Biodiversity is currently in crisis; global wildlife populations have declined by 69% since 1970 (3), so it’s now important that we look to all corners of our lives to take care of our natural ecosystems — including considering building a healthy home.
When we imagine supporting biodiversity, it’s likely we picture it happening in parks, rivers, forests, and beaches. But there is a growing awareness that it exists everywhere, and we can make small additions to our homes to be supportive.
So, what steps can we take to boost biodiversity in and around our homes?
1. Consider upgrading your lawn
Having a tidy, clipped lawn might seem like a homeowner’s dream, but they do little to support a thriving ecosystem as they are often made up of one or two grass species and don’t usually occur within natural environments (4).
Now, we’re not suggesting you grow a wildflower meadow (but you can if you want!), which is considerably less functional, but to introduce biodiversity you should consider more diverse lawn ideas to create usable green space.
Clover lawns are a great alternative as not only do they attract pollinators, they are also more drought and weed-resistant, require less mowing, and don’t require fertilisation (5). Limiting chemical use doesn’t stop indoors, and we should consider the impact of using them within our green spaces.
If you fancy adding colour to your outdoor space, you might consider tapestry lawns which, ironically, aren’t lawns at all but are made up of low interweaving plants, like wild violet and creeping buttercups. Like clover lawns, they require less maintenance and chemicals than traditional grass and are great for supporting pollinators. It’s important to consider your colour palette and to ensure you have a good foundation plant. It’s worth noting it may take up to a year to establish a mature tapestry lawn.
2. Get up to speed with holistic gardening
We know that well-planted gardens are an excellent way of boosting greenery, and many of us prefer them to concrete or paved outdoor areas. But what else can you add to your garden landscaping ideas to improve biodiversity? Just like humans, and most other living things, the fauna that inhabits our garden needs water and, while this might seem obvious, a lot of household gardens lack access to it.
You don’t need a grand water feature to welcome in the pollinators and the birds — something as simple as a sunken Belfast sink will be just as effective. Experiment with rocks and Carex grasses, which will help soften the addition of water, making it feel like an integrated part of the garden. Alongside water, log piles and bug hotels are a great way of supporting surrounding bug life.
3. Invite biodiversity into your home
If you lack outdoor space, there are still ways to improve biodiversity around the house. Window boxes can introduce flowering plants for pollinators. Take this a step further by integrating vertical planters — excellent for balconies they can also be used to grow fresh produce.
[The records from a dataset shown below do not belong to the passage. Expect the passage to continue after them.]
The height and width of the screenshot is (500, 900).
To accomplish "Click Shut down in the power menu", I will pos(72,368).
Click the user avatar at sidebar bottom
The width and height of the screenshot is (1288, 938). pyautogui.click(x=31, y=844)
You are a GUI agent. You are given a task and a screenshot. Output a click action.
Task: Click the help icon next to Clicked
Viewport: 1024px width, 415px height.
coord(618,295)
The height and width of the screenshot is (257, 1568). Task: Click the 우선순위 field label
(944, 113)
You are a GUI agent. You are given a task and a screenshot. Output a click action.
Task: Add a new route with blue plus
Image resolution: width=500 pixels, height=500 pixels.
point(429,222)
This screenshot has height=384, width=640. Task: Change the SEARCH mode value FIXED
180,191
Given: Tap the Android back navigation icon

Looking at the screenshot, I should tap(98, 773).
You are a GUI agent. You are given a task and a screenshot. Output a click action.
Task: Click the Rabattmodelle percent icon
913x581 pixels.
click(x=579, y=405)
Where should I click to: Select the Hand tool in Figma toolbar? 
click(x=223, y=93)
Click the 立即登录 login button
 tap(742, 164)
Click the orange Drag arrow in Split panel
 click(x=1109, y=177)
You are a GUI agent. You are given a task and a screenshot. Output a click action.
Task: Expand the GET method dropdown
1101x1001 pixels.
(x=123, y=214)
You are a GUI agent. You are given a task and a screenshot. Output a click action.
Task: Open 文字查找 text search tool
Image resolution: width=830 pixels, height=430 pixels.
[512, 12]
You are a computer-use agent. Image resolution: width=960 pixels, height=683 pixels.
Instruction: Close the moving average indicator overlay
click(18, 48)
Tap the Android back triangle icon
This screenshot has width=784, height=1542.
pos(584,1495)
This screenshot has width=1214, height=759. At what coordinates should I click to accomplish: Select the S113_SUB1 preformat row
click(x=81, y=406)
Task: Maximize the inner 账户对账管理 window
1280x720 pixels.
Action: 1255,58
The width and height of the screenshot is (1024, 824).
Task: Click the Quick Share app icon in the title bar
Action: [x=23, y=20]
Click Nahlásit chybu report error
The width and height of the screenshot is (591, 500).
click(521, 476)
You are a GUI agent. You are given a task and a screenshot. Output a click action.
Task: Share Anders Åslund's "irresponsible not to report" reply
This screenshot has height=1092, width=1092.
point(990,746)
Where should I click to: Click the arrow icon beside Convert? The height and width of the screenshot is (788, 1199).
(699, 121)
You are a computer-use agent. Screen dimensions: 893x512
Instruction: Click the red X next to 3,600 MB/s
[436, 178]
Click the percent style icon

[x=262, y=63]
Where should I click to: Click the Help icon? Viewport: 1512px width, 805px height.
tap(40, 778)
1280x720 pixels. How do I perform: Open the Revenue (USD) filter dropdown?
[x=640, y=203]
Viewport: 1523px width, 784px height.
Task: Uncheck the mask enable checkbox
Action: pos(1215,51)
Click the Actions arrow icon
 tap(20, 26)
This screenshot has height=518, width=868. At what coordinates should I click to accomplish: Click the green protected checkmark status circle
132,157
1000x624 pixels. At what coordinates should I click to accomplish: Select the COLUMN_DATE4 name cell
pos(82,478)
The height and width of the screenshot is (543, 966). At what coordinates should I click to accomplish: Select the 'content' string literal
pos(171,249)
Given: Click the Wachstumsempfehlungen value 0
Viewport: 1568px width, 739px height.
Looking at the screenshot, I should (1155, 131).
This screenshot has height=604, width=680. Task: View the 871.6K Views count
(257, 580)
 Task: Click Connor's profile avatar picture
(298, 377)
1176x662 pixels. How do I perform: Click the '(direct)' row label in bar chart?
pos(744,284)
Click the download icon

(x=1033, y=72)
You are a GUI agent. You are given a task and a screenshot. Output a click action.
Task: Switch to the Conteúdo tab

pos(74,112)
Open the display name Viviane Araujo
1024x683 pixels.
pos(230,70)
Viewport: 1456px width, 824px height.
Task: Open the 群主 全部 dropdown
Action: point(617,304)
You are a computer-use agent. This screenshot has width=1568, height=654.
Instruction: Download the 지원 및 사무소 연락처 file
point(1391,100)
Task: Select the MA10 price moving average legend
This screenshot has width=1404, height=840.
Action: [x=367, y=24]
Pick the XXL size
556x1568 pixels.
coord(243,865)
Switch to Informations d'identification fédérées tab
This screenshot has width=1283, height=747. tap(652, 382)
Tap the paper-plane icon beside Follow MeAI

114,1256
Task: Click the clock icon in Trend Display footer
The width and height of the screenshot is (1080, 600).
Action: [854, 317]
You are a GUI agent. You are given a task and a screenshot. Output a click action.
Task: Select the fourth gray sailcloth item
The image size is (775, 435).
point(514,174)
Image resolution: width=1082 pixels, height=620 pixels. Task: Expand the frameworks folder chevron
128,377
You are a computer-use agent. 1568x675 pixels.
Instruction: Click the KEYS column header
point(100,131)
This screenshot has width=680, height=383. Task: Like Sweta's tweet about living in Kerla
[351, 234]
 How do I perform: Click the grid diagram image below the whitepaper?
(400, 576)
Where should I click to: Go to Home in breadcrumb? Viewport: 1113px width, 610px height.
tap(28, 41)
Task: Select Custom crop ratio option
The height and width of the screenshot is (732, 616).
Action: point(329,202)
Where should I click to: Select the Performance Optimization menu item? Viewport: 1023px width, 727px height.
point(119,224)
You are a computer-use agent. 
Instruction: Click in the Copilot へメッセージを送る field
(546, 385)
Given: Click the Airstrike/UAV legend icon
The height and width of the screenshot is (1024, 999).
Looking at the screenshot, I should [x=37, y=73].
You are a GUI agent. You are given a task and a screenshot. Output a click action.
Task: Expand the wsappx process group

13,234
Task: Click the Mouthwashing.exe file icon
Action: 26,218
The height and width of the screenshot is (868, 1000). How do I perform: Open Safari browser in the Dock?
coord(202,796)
Window feeders can attract local birds and are an effective way of engaging children in a nature-based activity. It’s particularly important for those in urban areas where green space might be limited, with the rise of ‘nature-deficit disorder’ — the negative impact of not spending enough time outdoors in nature (7).
4. Get your neighbours on board
Championing biodiversity doesn’t have to just be a household affair, and we are seeing how communities are working together to support the ecosystems in their streets. The website Rewild My Street is a great resource for inspiration if you are looking to boost biodiversity in your neighbourhood.
It might seem like a tricky task, considering much of the space surrounding our homes is made up of roads and footpaths constructed from concrete, but little additions can make all the difference. For example, not paving over entire front gardens and leaving space for flower beds or trees to soak up rainwater. Shrubs, such as Cotoneaster franchetii, have also been found to trap pollutants — limiting the impact of air pollution for those living close to busy roads (9).
Taking on board just one or two of the suggestions could offer significant support to the fauna and flora around you. Our homes and small green spaces might seem insignificant in the fight to boost biodiversity, but stitched together they create a diverse patchwork of land where all nature – including ourselves – can flourish.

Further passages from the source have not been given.